Se il suo esordio presentato a Venezia Il cerchio gli ha fruttato il Leone d’Oro e la notorietà nel mondo, in Iran gli è costato l’isolamento dall’ambiente e la diffusione del film è stata molto osteggiata e limitata. I guai veri sono arrivati con il film commedia Offside un film coraggioso sulla storia di alcune ragazze tifose di calcio che travestendosi da maschi cercano di violare le leggi religiose per poter assistere ad una partita, identificate ed arrestate cominciano una vera odissea fra polizia militare e cecità maschile verso i loro diritti. Sebbene il film sia estremamente ironico la sua diffusione è stata proibita in Iran ed al regista è stato impedito di lasciare il paese per ritirare il suo premio a Berlino. Dal momento in cui Panahi si è visto costretto a non dirigere più film per il regista è cominciata una battaglia creativa leggendaria. Ha realizzato poi un film intitolato This is not a film, contenuto in una chiavetta USB caduta “per sbaglio” dentro ad una torta che il regista iraniano fece pervenire al direttore del Festival di Cannes. Molti altri non-film sono arrivati a festival internazionali con estremo successo La battaglia del regista per il diritto di uscire dal suo Paese, per poter lavorare come artista o per mostrare le sue opere è già da qualche anno una battaglia creativa e legale che richiama l’attenzione del settore cinematografico ma che non manca di infastidire il regime religioso iraniano, che di conseguenza obbliga il regista ad entrare ed uscire dalle prigioni colpevole solo di creazioni intellettuali.

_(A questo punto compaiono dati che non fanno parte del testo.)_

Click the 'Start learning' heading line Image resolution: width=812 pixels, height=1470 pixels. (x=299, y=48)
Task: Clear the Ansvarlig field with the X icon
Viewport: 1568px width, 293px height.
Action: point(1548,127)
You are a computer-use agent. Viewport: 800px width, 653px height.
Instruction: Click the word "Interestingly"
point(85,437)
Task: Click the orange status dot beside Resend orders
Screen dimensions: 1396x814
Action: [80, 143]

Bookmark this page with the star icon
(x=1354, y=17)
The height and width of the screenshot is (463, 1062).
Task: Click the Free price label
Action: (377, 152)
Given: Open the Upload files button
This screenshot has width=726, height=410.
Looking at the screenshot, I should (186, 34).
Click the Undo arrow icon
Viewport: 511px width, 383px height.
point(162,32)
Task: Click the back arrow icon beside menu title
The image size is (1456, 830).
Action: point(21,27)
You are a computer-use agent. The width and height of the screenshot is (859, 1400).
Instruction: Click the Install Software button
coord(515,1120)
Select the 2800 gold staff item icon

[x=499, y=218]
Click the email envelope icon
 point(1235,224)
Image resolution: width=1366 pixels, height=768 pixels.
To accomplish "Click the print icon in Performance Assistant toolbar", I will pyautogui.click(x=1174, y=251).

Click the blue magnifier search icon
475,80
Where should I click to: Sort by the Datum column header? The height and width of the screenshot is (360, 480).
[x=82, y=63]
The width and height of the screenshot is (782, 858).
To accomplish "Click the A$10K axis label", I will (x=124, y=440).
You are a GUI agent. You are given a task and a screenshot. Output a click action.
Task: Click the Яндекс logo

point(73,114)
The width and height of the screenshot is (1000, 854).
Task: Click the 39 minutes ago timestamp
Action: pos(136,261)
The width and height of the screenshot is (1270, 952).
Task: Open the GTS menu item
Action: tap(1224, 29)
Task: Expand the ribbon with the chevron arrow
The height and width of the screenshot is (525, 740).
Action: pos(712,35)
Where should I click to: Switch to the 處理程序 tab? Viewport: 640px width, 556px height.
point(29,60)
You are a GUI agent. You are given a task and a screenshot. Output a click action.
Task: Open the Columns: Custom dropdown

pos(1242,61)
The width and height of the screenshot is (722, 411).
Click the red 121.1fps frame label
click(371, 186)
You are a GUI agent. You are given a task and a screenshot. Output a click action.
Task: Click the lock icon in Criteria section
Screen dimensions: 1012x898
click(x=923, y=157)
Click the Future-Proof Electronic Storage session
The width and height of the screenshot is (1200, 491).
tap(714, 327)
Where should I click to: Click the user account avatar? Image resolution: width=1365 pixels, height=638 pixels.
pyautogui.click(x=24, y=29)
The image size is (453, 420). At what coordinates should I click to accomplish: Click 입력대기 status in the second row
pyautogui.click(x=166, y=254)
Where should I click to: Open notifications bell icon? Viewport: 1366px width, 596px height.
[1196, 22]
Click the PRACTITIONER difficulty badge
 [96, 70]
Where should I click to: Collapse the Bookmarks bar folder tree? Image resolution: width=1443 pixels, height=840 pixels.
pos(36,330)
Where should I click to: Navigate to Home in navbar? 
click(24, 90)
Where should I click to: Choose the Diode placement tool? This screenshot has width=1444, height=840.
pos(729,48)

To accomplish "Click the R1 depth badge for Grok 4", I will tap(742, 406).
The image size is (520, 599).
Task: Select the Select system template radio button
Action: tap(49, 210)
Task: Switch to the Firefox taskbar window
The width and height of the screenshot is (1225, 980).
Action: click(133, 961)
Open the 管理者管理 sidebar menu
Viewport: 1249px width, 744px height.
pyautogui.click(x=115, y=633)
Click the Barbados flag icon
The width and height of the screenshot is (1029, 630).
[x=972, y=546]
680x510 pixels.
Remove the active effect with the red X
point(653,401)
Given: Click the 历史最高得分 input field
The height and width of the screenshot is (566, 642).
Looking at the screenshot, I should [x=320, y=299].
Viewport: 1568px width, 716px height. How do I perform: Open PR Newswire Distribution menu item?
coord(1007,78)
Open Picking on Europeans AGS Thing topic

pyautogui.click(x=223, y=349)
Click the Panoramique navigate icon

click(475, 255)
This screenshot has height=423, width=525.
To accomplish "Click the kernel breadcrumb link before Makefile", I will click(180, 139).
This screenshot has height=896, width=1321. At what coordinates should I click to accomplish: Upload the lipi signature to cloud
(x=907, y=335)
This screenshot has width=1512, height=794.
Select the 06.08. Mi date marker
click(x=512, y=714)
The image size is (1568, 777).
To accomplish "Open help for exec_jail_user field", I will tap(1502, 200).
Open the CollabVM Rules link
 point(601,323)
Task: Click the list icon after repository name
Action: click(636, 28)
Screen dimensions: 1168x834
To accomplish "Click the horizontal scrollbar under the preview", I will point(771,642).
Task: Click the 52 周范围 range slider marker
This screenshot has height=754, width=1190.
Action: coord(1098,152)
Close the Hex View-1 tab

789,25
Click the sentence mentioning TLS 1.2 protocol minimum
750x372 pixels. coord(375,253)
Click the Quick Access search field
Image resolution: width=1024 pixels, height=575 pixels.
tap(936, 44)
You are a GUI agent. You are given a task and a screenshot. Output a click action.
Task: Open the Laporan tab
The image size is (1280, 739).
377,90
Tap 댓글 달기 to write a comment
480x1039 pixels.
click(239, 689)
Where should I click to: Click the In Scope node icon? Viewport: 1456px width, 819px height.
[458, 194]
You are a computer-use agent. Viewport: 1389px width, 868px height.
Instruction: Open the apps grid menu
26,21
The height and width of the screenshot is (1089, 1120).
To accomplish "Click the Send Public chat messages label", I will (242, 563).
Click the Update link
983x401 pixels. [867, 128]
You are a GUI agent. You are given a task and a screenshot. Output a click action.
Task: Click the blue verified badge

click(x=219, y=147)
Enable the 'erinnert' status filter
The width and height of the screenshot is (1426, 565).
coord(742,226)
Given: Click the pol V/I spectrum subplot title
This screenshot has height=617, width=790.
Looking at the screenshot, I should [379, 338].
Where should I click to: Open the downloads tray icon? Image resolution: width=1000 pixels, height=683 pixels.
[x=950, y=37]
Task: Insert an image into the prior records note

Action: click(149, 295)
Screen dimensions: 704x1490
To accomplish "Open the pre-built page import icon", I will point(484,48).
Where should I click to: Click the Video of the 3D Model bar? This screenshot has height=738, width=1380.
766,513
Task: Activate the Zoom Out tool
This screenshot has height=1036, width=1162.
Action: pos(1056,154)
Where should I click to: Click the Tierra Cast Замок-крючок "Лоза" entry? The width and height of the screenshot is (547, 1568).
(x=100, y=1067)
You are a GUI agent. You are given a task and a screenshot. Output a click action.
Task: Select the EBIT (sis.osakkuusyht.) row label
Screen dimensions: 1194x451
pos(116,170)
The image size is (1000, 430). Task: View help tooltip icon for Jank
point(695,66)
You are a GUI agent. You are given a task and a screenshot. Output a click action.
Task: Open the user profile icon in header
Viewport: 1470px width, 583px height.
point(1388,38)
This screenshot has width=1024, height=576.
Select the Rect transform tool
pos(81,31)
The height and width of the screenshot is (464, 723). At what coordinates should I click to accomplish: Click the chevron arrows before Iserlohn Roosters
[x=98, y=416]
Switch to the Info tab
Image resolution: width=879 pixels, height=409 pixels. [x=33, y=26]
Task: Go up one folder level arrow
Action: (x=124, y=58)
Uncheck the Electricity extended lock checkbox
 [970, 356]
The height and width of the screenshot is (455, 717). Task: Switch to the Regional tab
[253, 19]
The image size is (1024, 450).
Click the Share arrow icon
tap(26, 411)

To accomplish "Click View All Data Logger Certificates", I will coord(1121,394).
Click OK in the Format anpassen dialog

No Bears arriva in Concorso a Venezia sempre nella solita condizione di clandestinità e racconta di un regista che realizza a distanza il suo film, isolandosi in un piccolo paesino dell’Iran con difficoltà di connessioni mentre il cast opera nella capitale. Mentre vive questa curiosa condizione di regia assente prova a fare foto degli abitanti con cui convive, dei loro riti e delle loro usanze generando però disagi e sospetto. Il regista così scoprirà di vivere ad un filo dalla tensione in un luogo di calma apparente, dove i confini della nazione sono controllati non tanto dai militari quanto dai trafficanti di organi. Il film di Jafar Panahi è un inno alla libertà, un grido di dolore ed una testimonianza di una nazione in pericolo la cui richiesta di aiuto è muta alle orecchie delle istituzioni locali così come di quelle internazionali che non operano con il dovuto vigore per avere garanzie sull’incolumità dei cittadini, un film intenso e dolorso che lascia il segno nello spettatore occidentale.